Ukraine needs a breakthrough in improving its business climate to achieve its growth potential, and robust implementation of the private sector development agenda will be key to kick start the market from its current state, according to a new report by the World Bank Group.

The report entitled “Opportunities and Challenges for Private Sector Development in Ukraine” shows that Ukraine’s private sector has the potential to drive the country’s long-term economic growth and create jobs, but it faces several obstacles for this potential to be fully realized.

In particular, the report focuses on the prospects for small and medium-sized enterprises (SMEs) and identifies important obstacles to their growth.

It also identifies a weak regulatory environment, limited access to finance, low level of competition, poor implementation of legislation, weak public sector governance and endemic corruption as the most serious obstacles to growth. 

These hurdles have hindered the private sector’s chance to grow, as reflected in the largely stagnant structure of the country’s industry and exports, low levels of industrial productivity, low inflow of high value-added foreign direct investments, especially in export-oriented manufacturing, and the relatively limited role of SMEs in the economy.
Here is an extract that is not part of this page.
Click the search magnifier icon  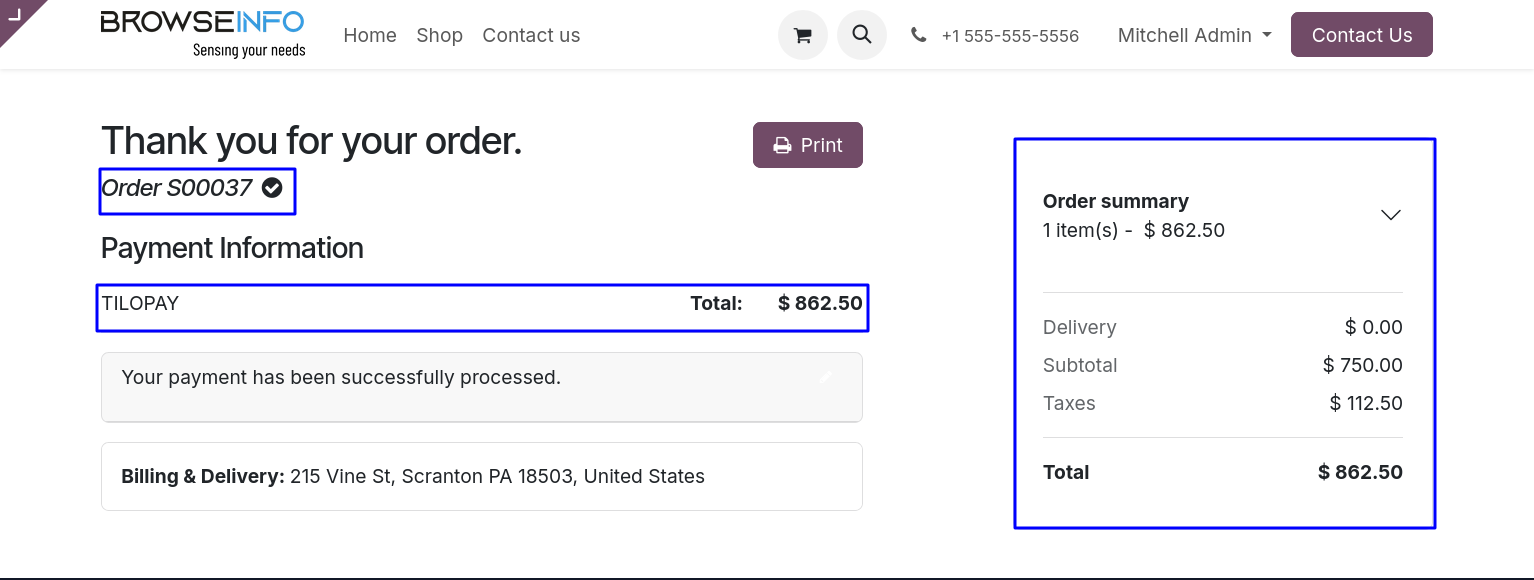tap(862, 35)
A critical step Ukraine must take in order to spur growth is to crack down on state capture and corruption -- key reasons for its poor investment climate and stagnant economic performance. The report recommends that Ukraine fight state capture and corruption by fully opening the legislative process to public review, introducing regulatory impact assessment procedure for new legislation, and ensuring full transparency and civil society involvement in public procurement and monitoring of state aid.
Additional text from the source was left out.